TASK DESCRIPTION >> Copy, word for word, the lines of the entries below between the one with "You are a GUI" and the one with "Given: Open the avatar of the 安徽 commenter", inclusive, and leave out everything else.

RECORDS SUPPLIED >>
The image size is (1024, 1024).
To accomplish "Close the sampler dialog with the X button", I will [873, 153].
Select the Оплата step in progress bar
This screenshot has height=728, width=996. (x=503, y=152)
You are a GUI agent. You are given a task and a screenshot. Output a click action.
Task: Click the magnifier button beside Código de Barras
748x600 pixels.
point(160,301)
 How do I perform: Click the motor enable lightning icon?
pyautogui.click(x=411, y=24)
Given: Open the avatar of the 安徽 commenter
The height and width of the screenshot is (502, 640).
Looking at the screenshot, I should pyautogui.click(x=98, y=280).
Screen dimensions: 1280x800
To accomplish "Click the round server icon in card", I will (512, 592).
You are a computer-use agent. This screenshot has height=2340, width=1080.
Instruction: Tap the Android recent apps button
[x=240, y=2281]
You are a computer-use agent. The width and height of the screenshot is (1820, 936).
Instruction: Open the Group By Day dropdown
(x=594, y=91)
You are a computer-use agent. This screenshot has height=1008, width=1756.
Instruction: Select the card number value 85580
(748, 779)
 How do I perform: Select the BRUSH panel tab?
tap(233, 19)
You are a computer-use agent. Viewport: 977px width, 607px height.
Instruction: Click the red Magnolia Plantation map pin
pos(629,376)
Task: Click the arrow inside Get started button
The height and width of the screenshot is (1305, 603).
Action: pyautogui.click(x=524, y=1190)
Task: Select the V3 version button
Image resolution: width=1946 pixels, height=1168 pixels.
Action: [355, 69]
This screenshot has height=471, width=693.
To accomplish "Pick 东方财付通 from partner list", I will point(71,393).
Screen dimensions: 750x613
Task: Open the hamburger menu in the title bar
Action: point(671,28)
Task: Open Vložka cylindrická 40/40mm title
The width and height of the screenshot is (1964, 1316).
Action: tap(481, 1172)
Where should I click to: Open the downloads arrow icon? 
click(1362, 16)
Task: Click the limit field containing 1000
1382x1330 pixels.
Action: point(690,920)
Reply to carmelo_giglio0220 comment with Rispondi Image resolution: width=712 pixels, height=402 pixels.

PROBLEM SOLUTION >>
You are a GUI agent. You are given a task and a screenshot. Output a click action.
Task: Click the magnifier button beside Código de Barras
748x600 pixels.
point(160,301)
 How do I perform: Click the motor enable lightning icon?
pyautogui.click(x=411, y=24)
Given: Open the avatar of the 安徽 commenter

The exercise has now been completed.